If treatment effects begin before the official treatment date, use the anticipation parameter to account for this.

[ ]:
# Account for 1 period of anticipation
est_antic = ImputationDiD(anticipation=1)
results_antic = est_antic.fit(data, outcome='outcome', unit='unit',
                               time='period', first_treat='first_treat')
print(f"ATT (no anticipation):    {results.overall_att:.3f}")
print(f"ATT (1-period anticipation): {results_antic.overall_att:.3f}")

Auxiliary Model Partition#

The aux_partition parameter controls the auxiliary model partition for the conservative variance estimator (Theorem 3).
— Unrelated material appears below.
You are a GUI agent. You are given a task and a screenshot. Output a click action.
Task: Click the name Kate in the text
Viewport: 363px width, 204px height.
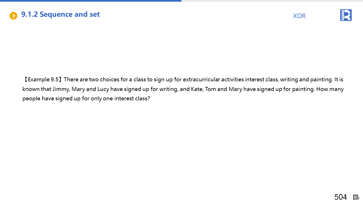pyautogui.click(x=197, y=89)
Finer partitions give tighter SEs but may overfit with few observations per group.

[ ]:
# Compare different partition choices
for partition in ['cohort_horizon', 'cohort', 'horizon']:
    r = ImputationDiD(aux_partition=partition).fit(
        data, outcome='outcome', unit='unit',
        time='period', first_treat='first_treat')
    print(f"aux_partition='{partition}': ATT={r.overall_att:.3f}, SE={r.overall_se:.3f}")

Summary#

Feature

ImputationDiD

CallawaySantAnna

SunAbraham

Approach

Impute Y(0) via FE model

Group-time ATT(g,t)

Saturated regression

Efficiency

Most efficient under homogeneity

Less efficient

Least efficient

Robustness

Requires homogeneity for efficiency

Fully robust to heterogeneity

Robust to heterogeneity

Control group

All untreated (always)

Never-treated or not-yet-treated

Never-treated

Best for

Homogeneous effects, maximum power

Heterogeneous effects, flexible

Robustness check

Reference: Borusyak, K., Jaravel, X., & Spiess, J. (2024). Revisiting Event-Study Designs: Robust and Efficient Estimation. Review of Economic Studies, 91(6), 3253-3285.